Ecco perché, spiegano gli amministratori nella relazione, «i dati esposti non considerano in alcun modo l’operazione, né ai fini del deconsolidamento delle società cedute, né nella determinazione delle plusvalenze realizzate né nella determinazione della posizione finanziaria netta». Se il bilancio semestrale somiglia a tutti o quasi i precedenti, con cifre rosse all’ultima riga, ormai non avrebbe più nulla a che vedere con «la situazione prospettica della società». E la semestrale dà conto anche delle iscrizioni nelle strutture scolastiche: le iscrizioni tra Venezia, Vicenza e Rosà «hanno superato l’obiettivo» attestandosi ad oltre 1.100 studenti, +10%),a cui si assommano altri 650 studenti tra percorsi universitari e di master e i 200 di Big Rock, «per un totale di circa 2.000 studenti». L’ultima indicazione riguarda le strutture ricettive dedicate agli studenti «completamente sold out – dice la semestrale – con 400 posti letto nello studentato interno e nelle strutture controllate da H-Farm».

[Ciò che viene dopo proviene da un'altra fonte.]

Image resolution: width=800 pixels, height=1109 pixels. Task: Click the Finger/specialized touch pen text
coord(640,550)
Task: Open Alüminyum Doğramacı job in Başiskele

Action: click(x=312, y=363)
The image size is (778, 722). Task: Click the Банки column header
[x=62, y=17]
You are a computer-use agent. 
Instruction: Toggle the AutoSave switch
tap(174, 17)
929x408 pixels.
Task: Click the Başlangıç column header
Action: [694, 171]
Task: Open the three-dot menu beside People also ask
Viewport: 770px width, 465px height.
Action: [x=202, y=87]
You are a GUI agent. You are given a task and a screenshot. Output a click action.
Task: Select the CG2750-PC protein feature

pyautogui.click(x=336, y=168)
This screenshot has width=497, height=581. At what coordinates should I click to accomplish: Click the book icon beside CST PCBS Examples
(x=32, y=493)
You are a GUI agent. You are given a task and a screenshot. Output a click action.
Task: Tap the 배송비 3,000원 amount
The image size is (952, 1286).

Si gira pagina, insomma, pure con indicatori di borsa che non paiono essere mai stati generosi. Il titolo di H-Farm, quotato nel mercato Aim (oggi Euronext growth) di Milano dal novembre di sette anni fa, oggi vale meno di un quarto del prezzo di collocamento di un euro per azione. «Probabilmente il listino lo abbandoneremo; e in ogni caso i nostri problemi non sono così diversi da quelli di chi, negli ultimi anni, ha intrapreso un’avventura nell’ex Aim. La quotazione è stata un’esperienza utile, ci ha dato forma e regole; ma il mercato fatica a comprendere questo linguaggio. Oggi abbiamo più soldi in cassa che valore in Borsa – rileva ancora Donadon – ma il titolo rimane molto basso». Le previsioni per i prossimi esercizi sono ancora condizionate da circostanze che hanno rallentato l’avvio della piattaforma di formazione, a cominciare dal ritardo di circa un anno con cui è stato possibile iniziare la costruzione del Campus, ora di fatto ultimato, e il successivo stop dovuto alla pandemia. Il prossimo sarà ancora un anno con perdite, pronostica Donadon, seguito da un rientro in pareggio ed un ritorno all’utile con l’anno accademico 2023-2024. «Pentimento» per aver puntato inizialmente sulle startup anziché direttamente sulla scuola? «Oggettivamente la prima fase di supporto ad imprese nascenti è stata pericolosissima – aggiunge il presidente – ma fatti i conti, a fronte di investimenti per 28 milioni, ne abbiamo portati a casa 38 e, alla fine, con successive uscite, penso che chiuderemo a 45. Ma decisamente i rischi che ci siamo presi sono stati enormi – conclude – soprattutto considerando il fatto di operare in un territorio che non capisce ciò che stiamo facendo».